▶ [What the task requires]: Copy out, word for word and in full, the news report below on Mrs O'Callaghan's compensation offer for her father's death.

*** Quoted passage ***

Mrs O'Callaghan, from Shrewsbury, Shropshire, said she was "absolutely disgusted" with the offer.

" I was completely dumbfounded with the amount, it doesn't seem to make sense," said the 55-year-old.

"I am totally appalled at the way I have been treated. It's not about the money, it's the principle that my dad died doing a service and he probably would have lived much longer if he had not been down a mine most of his life.

"I was robbed of a dad at such a young age and I feel I owe it to him to continue fighting this case."

The mother-of-one, who was just five when her father died, launched her legal battle for compensation in 2001 after seeing a TV advert encouraging former miners and their families to claim.

The case has cost Mrs O'Callaghan almost £1,000, and she has been told that an appeal would set her back a further £2,500, with the maximum entitlement being only £500.

She continued: "When I sought legal advice about making a claim I was told that I had every entitlement yet they are now trying to fob me off with next to nothing.

"Their offer is probably worse than receiving nothing at all, it's an insult to my father's memory.

"I have spent five years working on this with my husband and brother and they haven't even offered to pay costs. It's a bit like being hit in the face."

Mrs O'Callaghan has vowed to keep appealing against the payout.

A letter from the Department of Trade and Industry, acting on behalf of British Coal, advised that the "date of guilty knowledge" in the respiratory disease judgement was set as June 4 1954, meaning companies are only liable to pay out for workers who contracted breathing difficulties after this date.

Compensation has only been offered for the 11 months from the date of guilty knowledge to the date he died.

DTI spokeswoman Eurwen Thomas said: "It was judged that before this date, with the knowledge and technology available to British Coal at that time, they would not have been expected to be aware of the risks."

*** End of Quoted passage ***
*** Provided material ***

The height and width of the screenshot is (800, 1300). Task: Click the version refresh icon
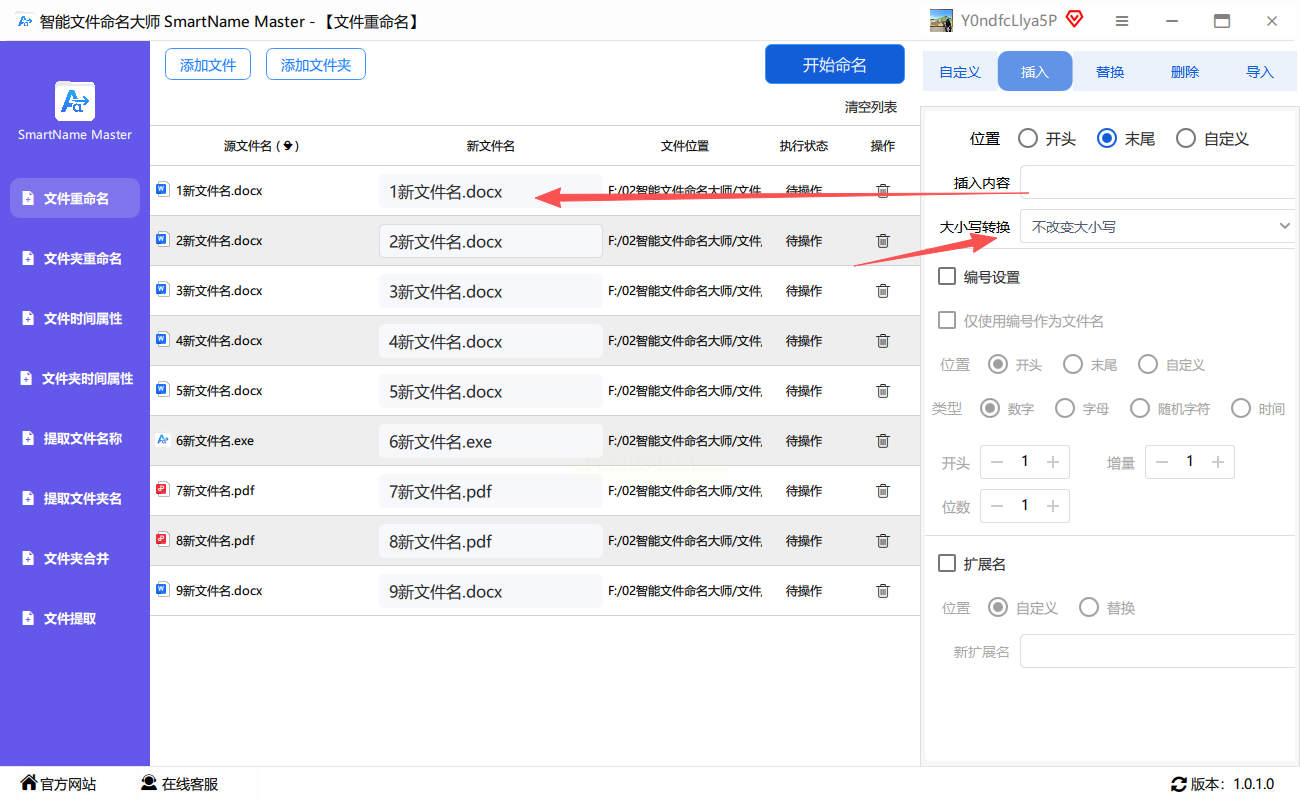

*** End of Provided material ***

▶ [Written response]:
Mrs O'Callaghan, from Shrewsbury, Shropshire, said she was "absolutely disgusted" with the offer.

" I was completely dumbfounded with the amount, it doesn't seem to make sense," said the 55-year-old.

"I am totally appalled at the way I have been treated. It's not about the money, it's the principle that my dad died doing a service and he probably would have lived much longer if he had not been down a mine most of his life.

"I was robbed of a dad at such a young age and I feel I owe it to him to continue fighting this case."

The mother-of-one, who was just five when her father died, launched her legal battle for compensation in 2001 after seeing a TV advert encouraging former miners and their families to claim.

The case has cost Mrs O'Callaghan almost £1,000, and she has been told that an appeal would set her back a further £2,500, with the maximum entitlement being only £500.

She continued: "When I sought legal advice about making a claim I was told that I had every entitlement yet they are now trying to fob me off with next to nothing.

"Their offer is probably worse than receiving nothing at all, it's an insult to my father's memory.

"I have spent five years working on this with my husband and brother and they haven't even offered to pay costs. It's a bit like being hit in the face."

Mrs O'Callaghan has vowed to keep appealing against the payout.

A letter from the Department of Trade and Industry, acting on behalf of British Coal, advised that the "date of guilty knowledge" in the respiratory disease judgement was set as June 4 1954, meaning companies are only liable to pay out for workers who contracted breathing difficulties after this date.

Compensation has only been offered for the 11 months from the date of guilty knowledge to the date he died.

DTI spokeswoman Eurwen Thomas said: "It was judged that before this date, with the knowledge and technology available to British Coal at that time, they would not have been expected to be aware of the risks."